Stepping Up Cancer Treatment Targeting

September 2, 2016
Peter O'Donnell
Peter O'Donnell

Peter O'Donnell is a freelance journalist who specializes in European health affairs and is based in Brussels, Belgium.

Cancer therapy has seen progress - not groundbreaking, but improving thanks to the scientific and technological tools at our disposal. This fall offers industry events and trial evaluations that aim to continue this progressive trend toward a breakthrough.

Hardly a day goes by now without some further refinement of cancer therapy-not necessarily the sort of development that wins popular applause as a breakthrough, but certainly a steady chipping away at the multiple challenges that cancer presents, by deploying the widening range of tools and techniques that science and technology increasingly offer.

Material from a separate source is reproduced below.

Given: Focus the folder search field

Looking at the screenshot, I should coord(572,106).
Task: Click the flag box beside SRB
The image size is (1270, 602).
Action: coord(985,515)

Take, for instance, the possibility of reducing the use of chemotherapy among breast cancer patients, reported in the New England Journal of Medicine in late August. The MINDACT clinical trial has demonstrated that nearly half of early stage breast cancer patients can avoid unnecessary exposure to the rigors of adjuvant chemotherapy without any greater risk of recurrence if a more sophisticated test is used alongside standard clinical-pathological methods.

A 70-gene test, known as Mammaprint, makes possible more refined evaluations of likely outcomes, the study claims. The results of the Phase III trial in 112 hospitals across nine European countries should help oncologists decide which patients will be able to safely avoid chemotherapy, it says. MINDACT, which stands for “Microarray In Node negative and 1 to 3 positive lymph node Disease may Avoid ChemoTherapy,” has shown that use of this test can spare many patients "a treatment that may cause toxicities, and will offer no to very little benefit."

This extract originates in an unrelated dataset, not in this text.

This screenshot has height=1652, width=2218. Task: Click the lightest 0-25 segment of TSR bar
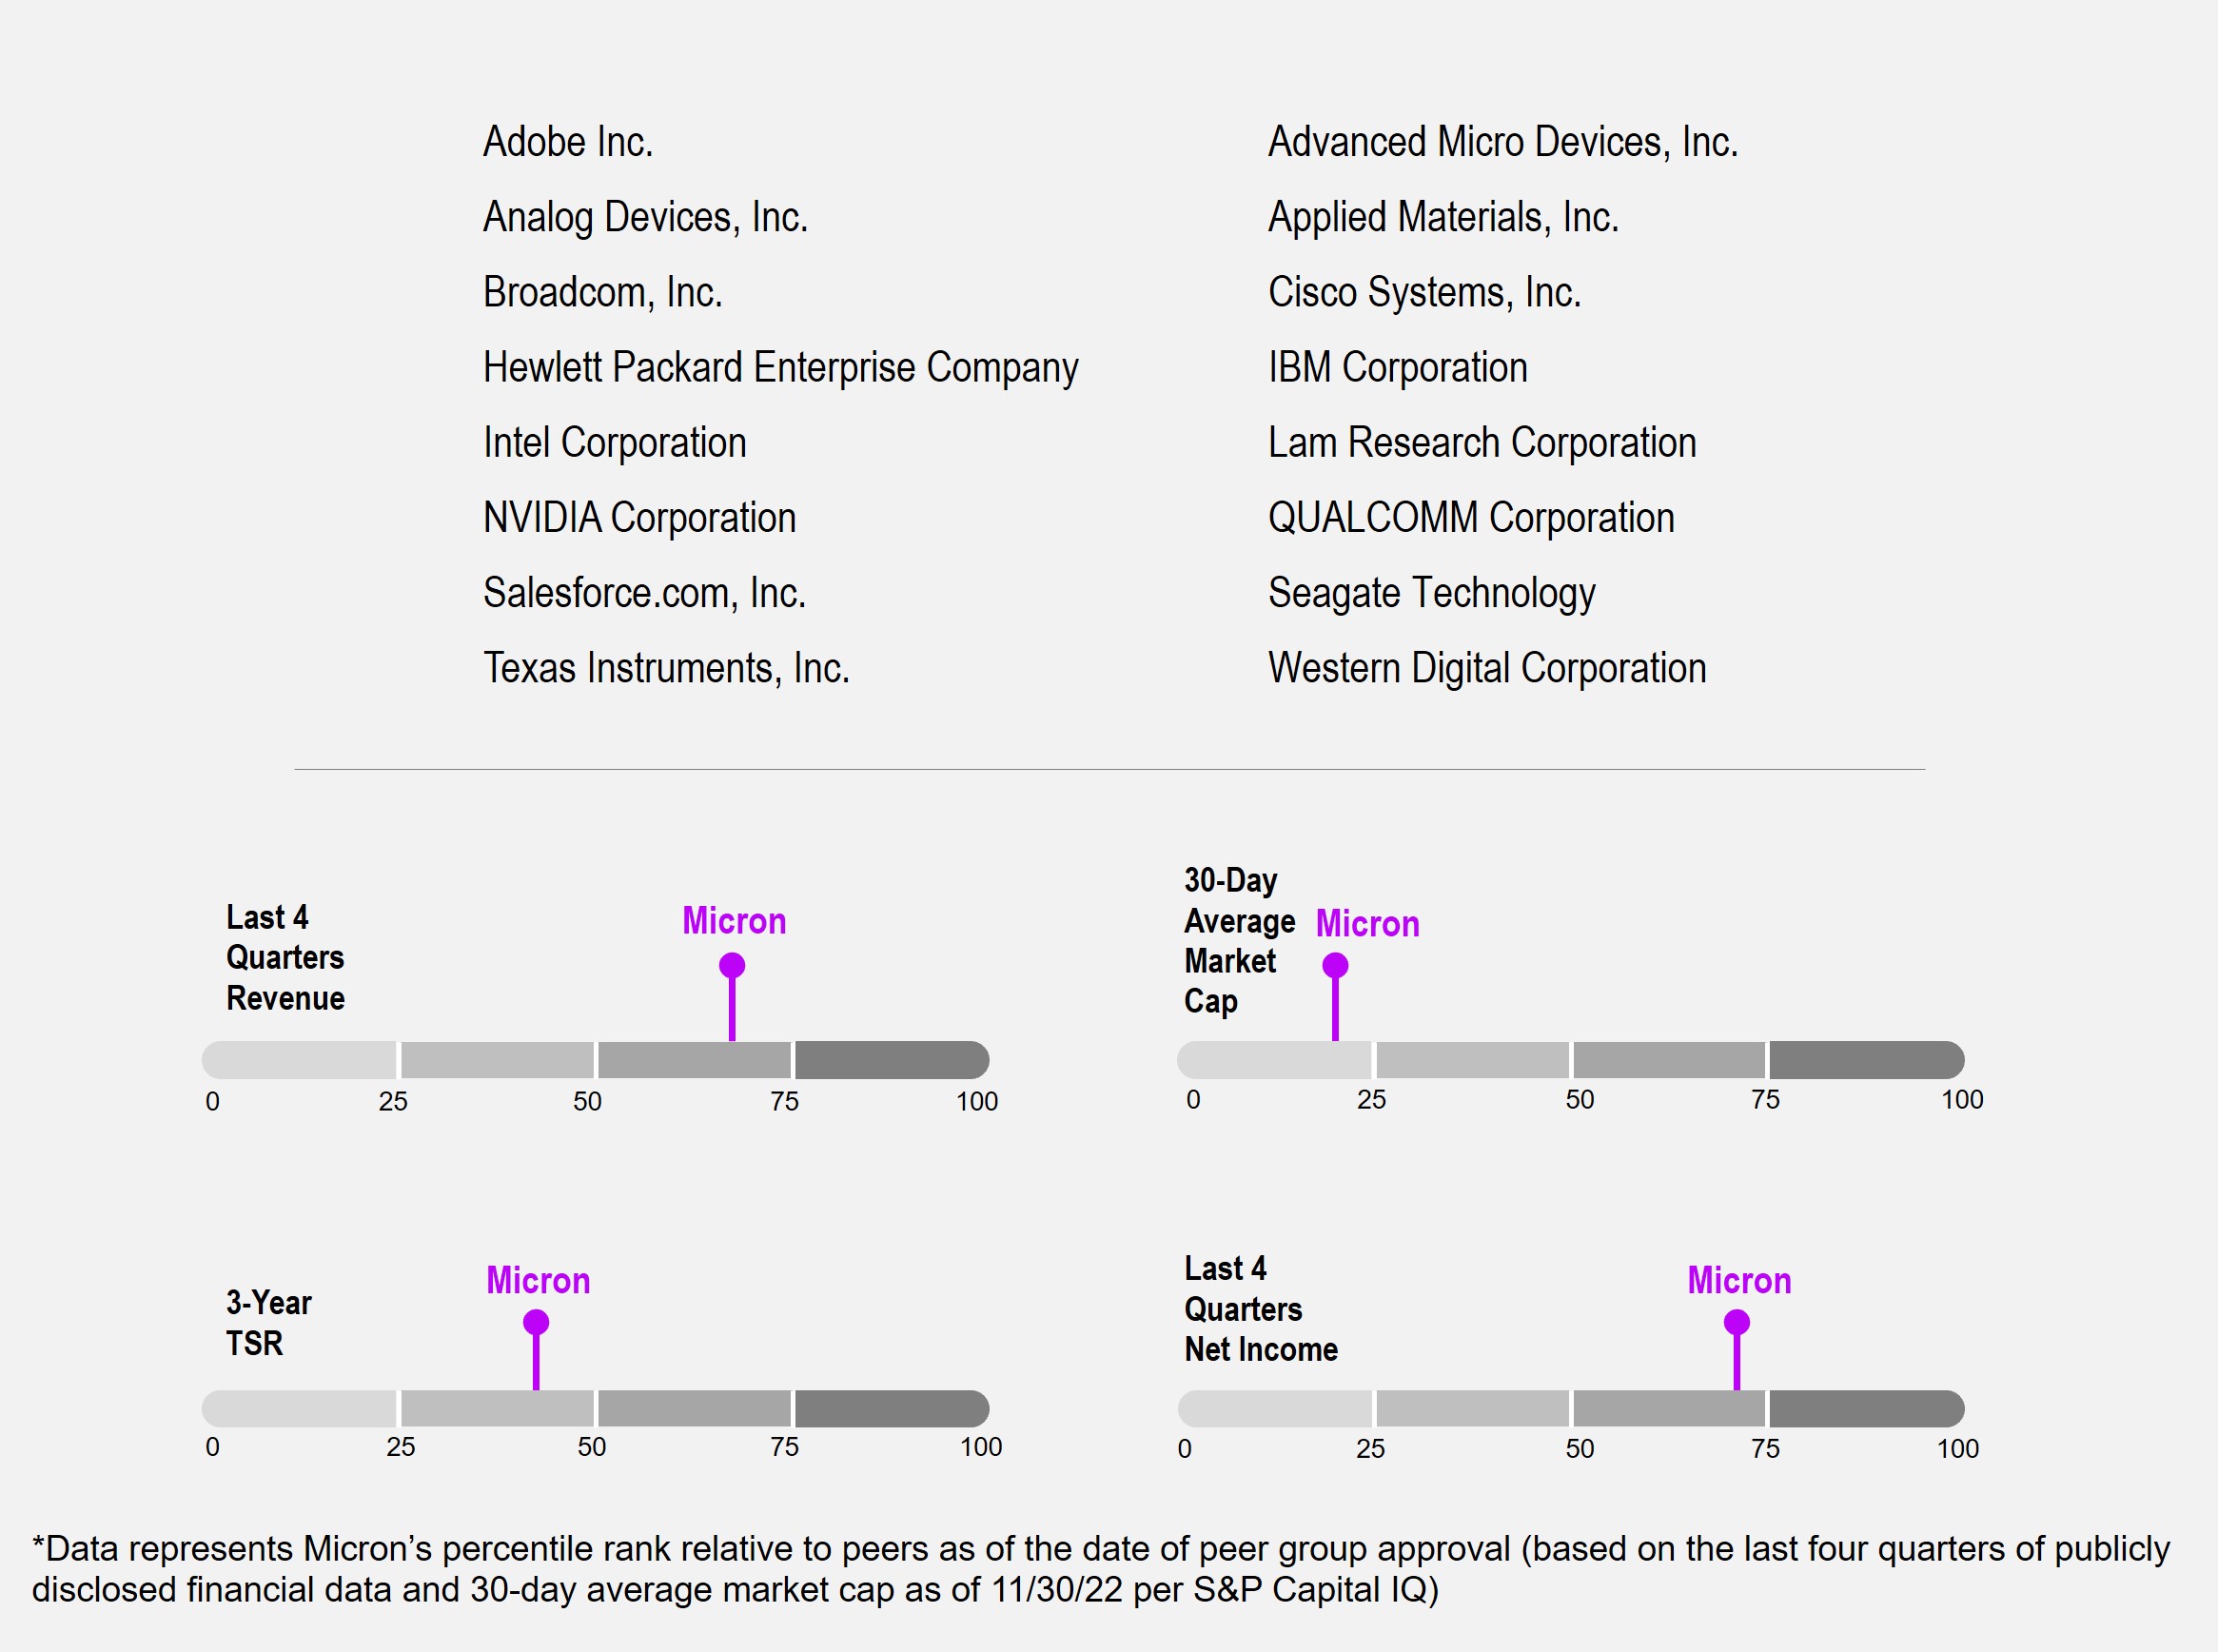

The ability to focus treatment more accurately is in line with developments in other forms of therapy and approaches to prevention. Cancer Research UK has just launched a novel clinical trial for pancreatic cancer in which selected patients will receive AstraZeneca's Lynparza to reduce tumor size, as well as radiation and chemotherapy. A major Lancet survey recently remarked on how radiotherapy beams can be shaped and modulated to conform to the exact shape of tumours, maximizing radiation dose deposition in the cancer while sparing normal tissues from high doses. New UK figures-based on high-quality data-reveal with unprecedented clarity links between chemotherapy and deaths among breast and lung cancer patients.

These, and a thousand other advances, offer new hope, but present new challenges, not only for scientists and technologists, but for those who must translate potential into patient benefit-regulators, industry and the organizations that pay for healthcare. Established patterns are not necessarily able to cope with the new choices and complexities and decision-making that progress presents, and the search intensifies for new ways of working together across a broader front to meet the new demands.

The MINDACT trial itself is an interesting example of international and multi-disciplinary cooperation. It was sponsored by academic organizations, part-funded by the European Union, and backed by disease-specific charities and campaigning organizations, as well as commercial partners.

As the Breast International Group, one of the principal groups involved, said on releasing the results, "Global collaboration is crucial to make significant advances in breast cancer research, reduce unnecessary duplication of effort, share data, contribute to the faster development of better treatments, and increase the likelihood of cures for patients." According to the principal investigators, MINDACT was the first trial to evaluate a genomic-based biomarker in the clinical setting, and has made a substantial contribution to showing the role that genomics can play in helping treat breast cancer. Dr. Emiel Rutgers of the Netherlands Cancer Institute in Amsterdam said it is "a great example of public-private partnership with the involvement of academic research groups, industry, patient organizations and European funding."  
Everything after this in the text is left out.